For the longest time, I couldn't think of anything to write. Then spring came, and my desire to be in front of a computer diminished rapidly. But now I'm back at last because I can finally write about what I've been dying to share for months now. Park and I are engaged! Officially!

The whole purpose of our trip to America, though my parents had no idea, was for Park to ask them if we could get married. Despite being an unconventional sort, I feel very strongly about marriage traditions. So when Park first brought up the possibility of marriage months and months ago, I was initially terrified, and then told him he had to ask my parents first before I would say yes. This gave me the extra time to really pray, consider, and discuss with various friends and priests the true implications of marriage. Of course, Park's sincerity and determination eventually won me over, and one night in Virginia, over homemade apple pie, he asked my parents if he could marry me. My dad was smiling and nodding before Park had even finished. My mom was pleased, but also shocked. This is so soon, she cried! But, in the end, she said yes too. Just as Park won me over with sincerity and determination, so too did he win over my parents (though I'm sure they were also charmed by his cooking and cleaning skills and his expertise in the handling of firearms). My brothers had already suspected the purpose of our visit, so they just assumed Park would eventually join our family. As they also approved of him (he is very skilled in the handling of children), we came back to Korea full of confidence in our future prospects.

However, being a traditional sort, as I said, I wanted an official proposal. Perhaps I am vain. Too bad. I wanted to be able to tell everyone about the exact moment when Park asked me to marry him. I not only got an official proposal, but also a beautiful ring. Park designed it himself, and a jeweler friend of his mother's made it. They gave Park a nice discount and inserted a larger diamond than the one he had paid for. Even though Park just got a job, we're both very limited financially, so it was a wonderful surprise.
Behold it's golden glimmering!
Because Easter is my favorite holiday (How could Christ's victory over death NOT be your favorite holiday), Park had planned on proposing over dinner. However, we spent most of the day lazily eating chocolate, ice cream, and vast quantities of meat while watching Ben Hur, so the moment didn't seem right. So the next day, he came over after work with some candles and a bottle of wine and I made the leftover steak wrapped in bacon from our Easter Sunday festivities. Yes, I cried. Yes, I stayed up until 3 AM calling various friends and family members to relate the news.

Now you all probably have questions. Here are some answers.

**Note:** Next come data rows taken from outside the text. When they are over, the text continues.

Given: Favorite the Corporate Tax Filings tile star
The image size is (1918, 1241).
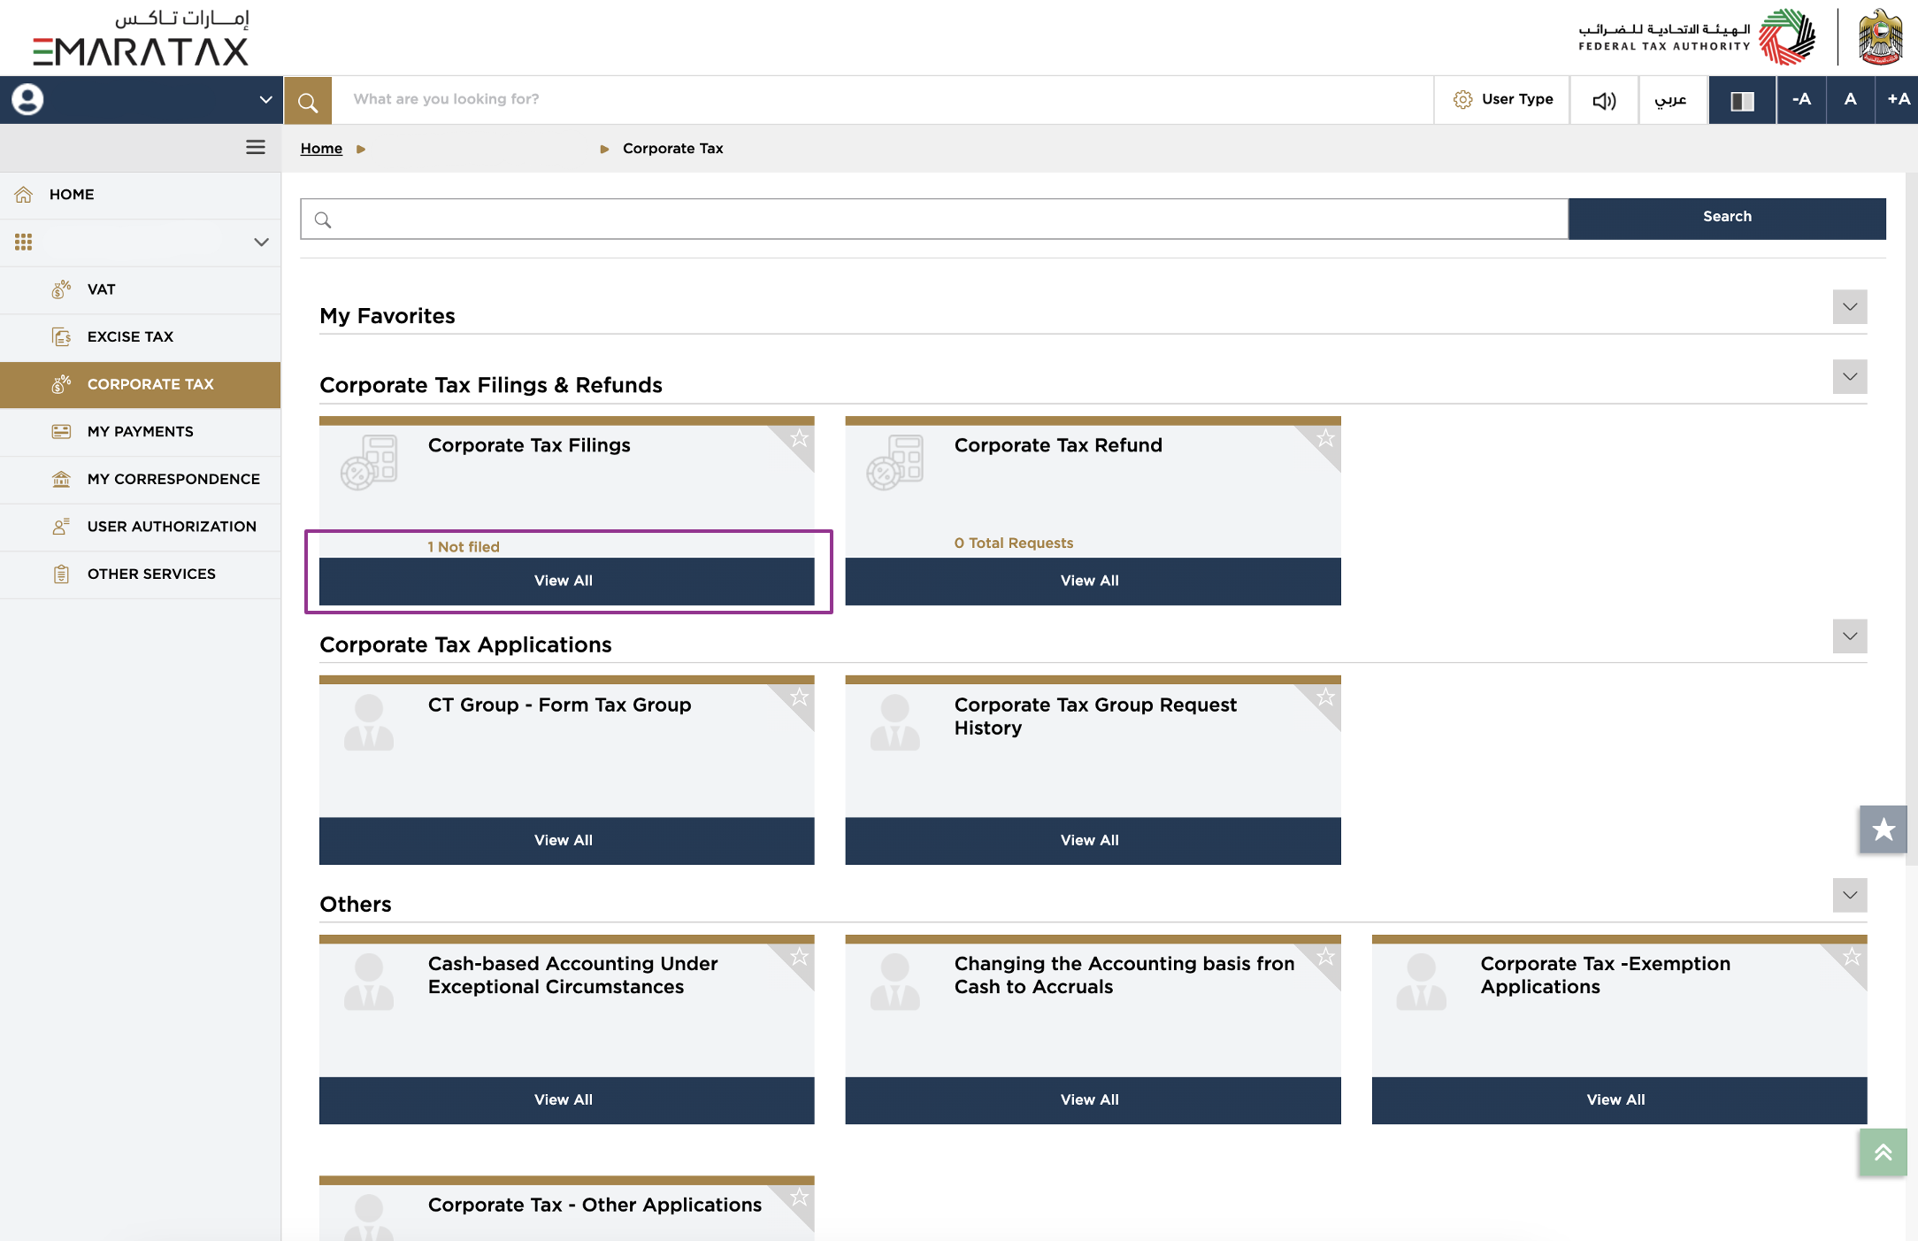Looking at the screenshot, I should (x=800, y=438).
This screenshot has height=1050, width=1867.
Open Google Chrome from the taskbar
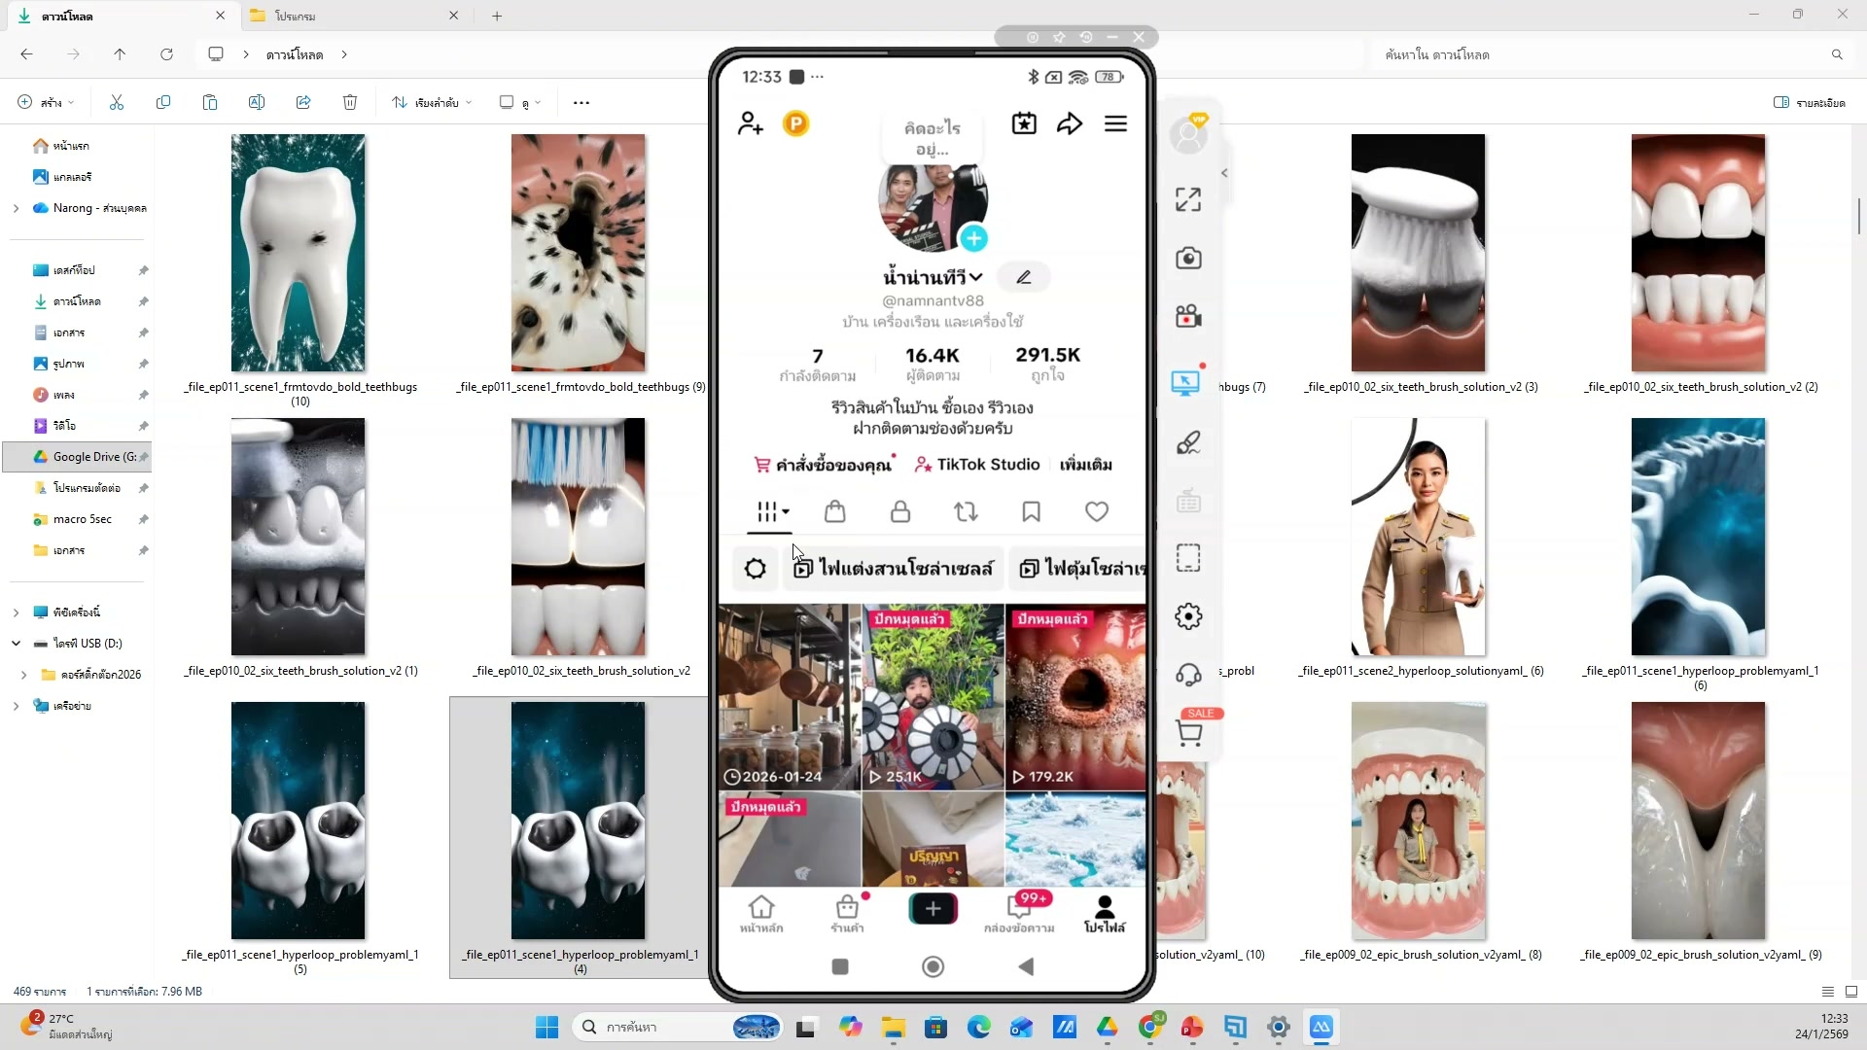click(x=1150, y=1027)
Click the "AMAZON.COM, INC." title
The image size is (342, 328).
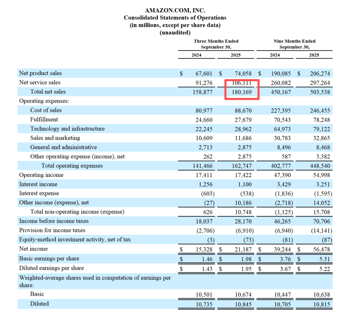[x=175, y=10]
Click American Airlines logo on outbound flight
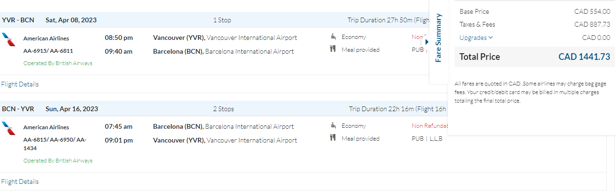The width and height of the screenshot is (615, 191). 8,39
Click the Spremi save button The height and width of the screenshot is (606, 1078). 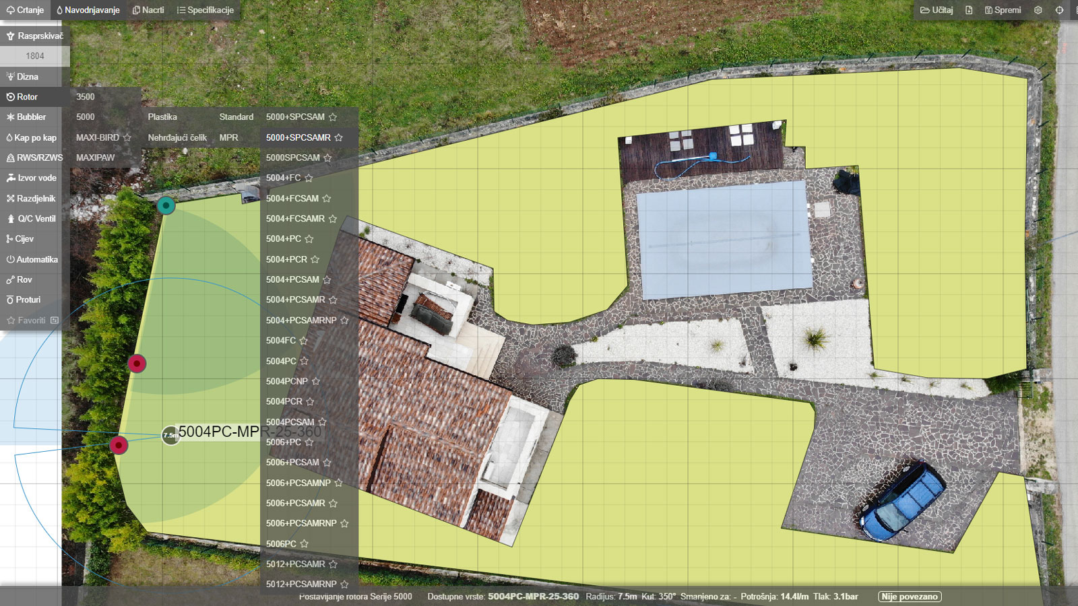[x=1003, y=10]
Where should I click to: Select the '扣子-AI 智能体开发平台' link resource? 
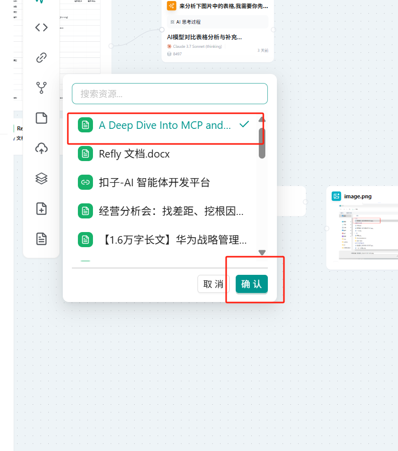pos(154,183)
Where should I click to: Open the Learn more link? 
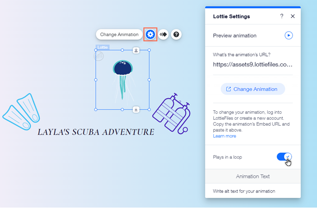pyautogui.click(x=225, y=136)
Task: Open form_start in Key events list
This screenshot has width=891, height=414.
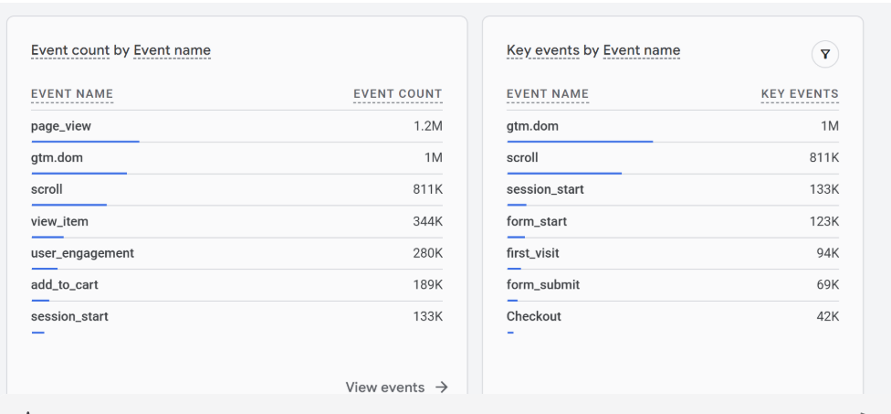Action: (537, 221)
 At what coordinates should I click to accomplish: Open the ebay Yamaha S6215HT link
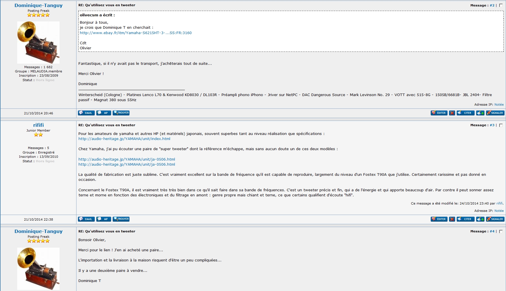click(135, 33)

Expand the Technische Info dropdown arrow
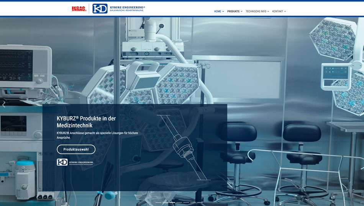click(x=268, y=11)
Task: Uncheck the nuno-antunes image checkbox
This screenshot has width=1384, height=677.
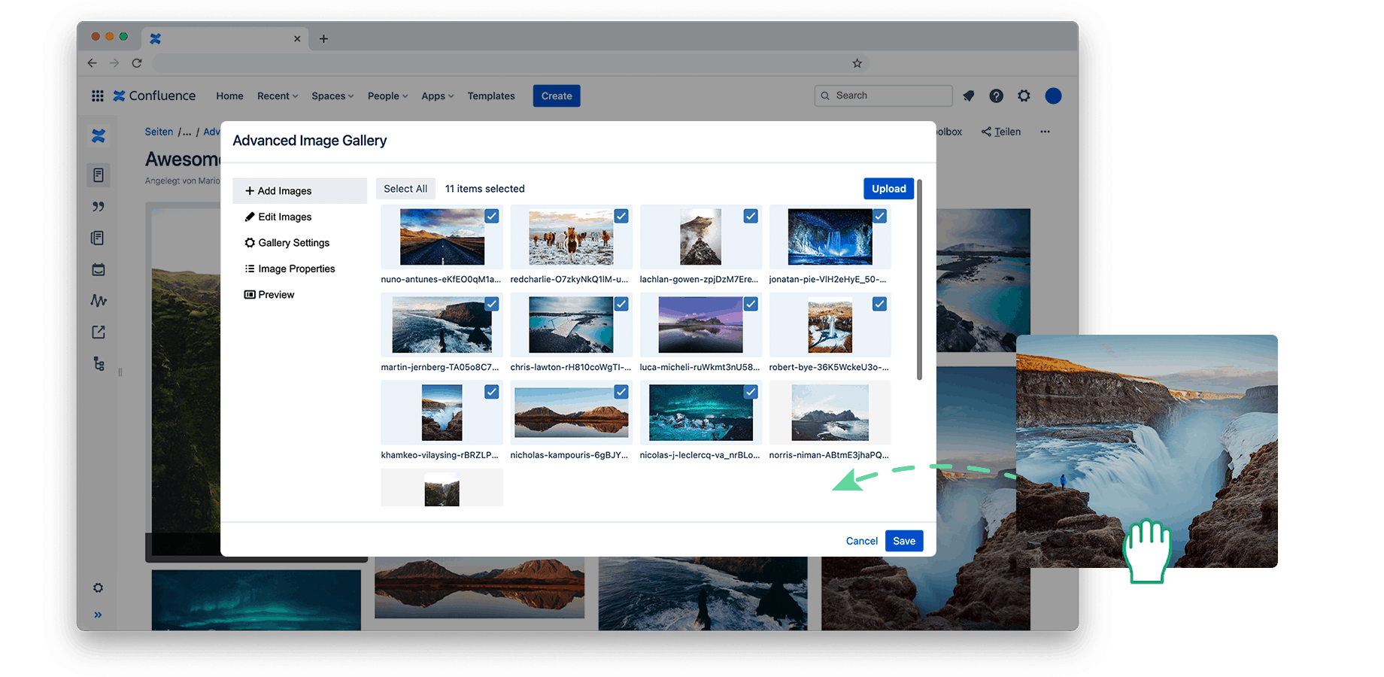Action: click(x=491, y=216)
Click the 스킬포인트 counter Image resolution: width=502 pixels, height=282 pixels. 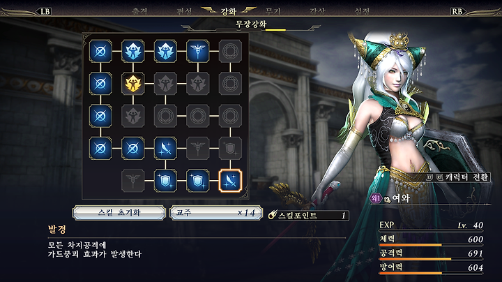(309, 215)
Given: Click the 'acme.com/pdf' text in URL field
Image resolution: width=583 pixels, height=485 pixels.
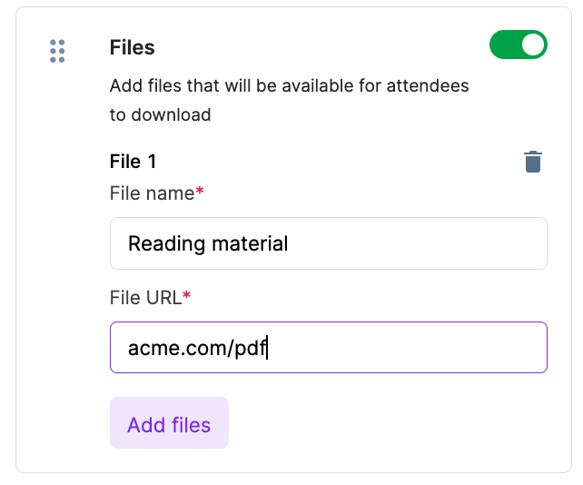Looking at the screenshot, I should click(197, 347).
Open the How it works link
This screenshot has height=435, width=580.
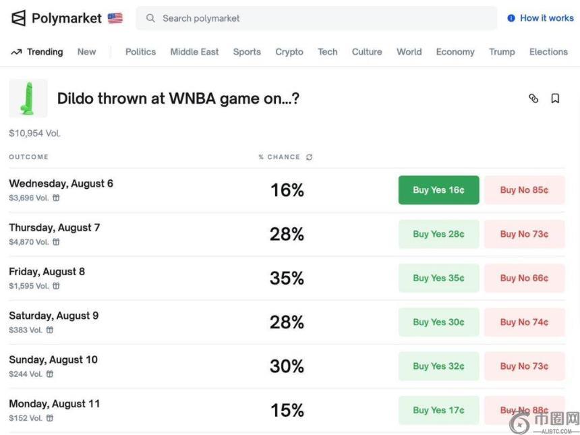pyautogui.click(x=540, y=18)
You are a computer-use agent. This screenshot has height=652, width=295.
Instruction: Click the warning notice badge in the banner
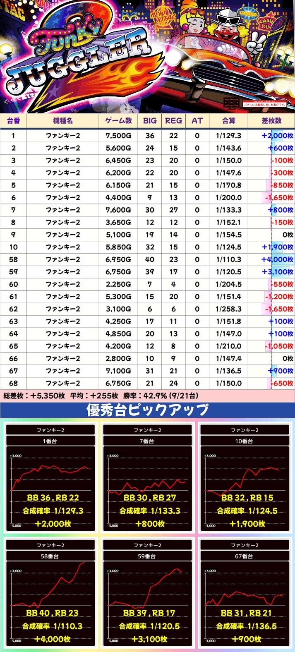pos(265,104)
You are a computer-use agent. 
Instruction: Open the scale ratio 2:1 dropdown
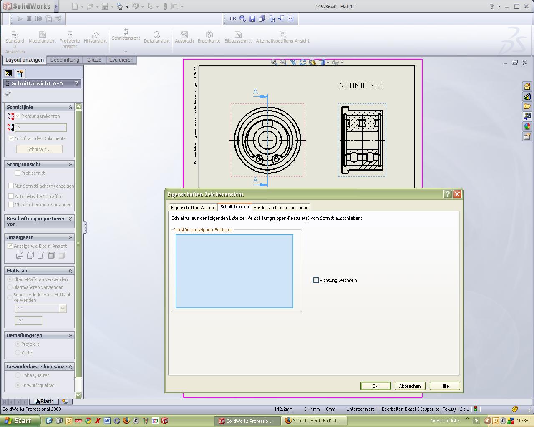click(x=63, y=309)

Where will the wedding be?
We were originally hoping to have a Melkite wedding at my home church, Holy Transfiguration Melkite Greek Catholic Church, but the logistics of planning a wedding while not physically there, of flying to the US to get married, then immediately flying back, and of paying for all of this while still paying off student loans was too daunting to think about. Yes, we could probably save up all the money and make it work, but we would probably have to save for several years. The first bit of advice my priest gave me was to not be engaged for more than a year. I'll take that advice. So, the wedding will be in Seoul, Korea! No idea yet which church we'll use, though.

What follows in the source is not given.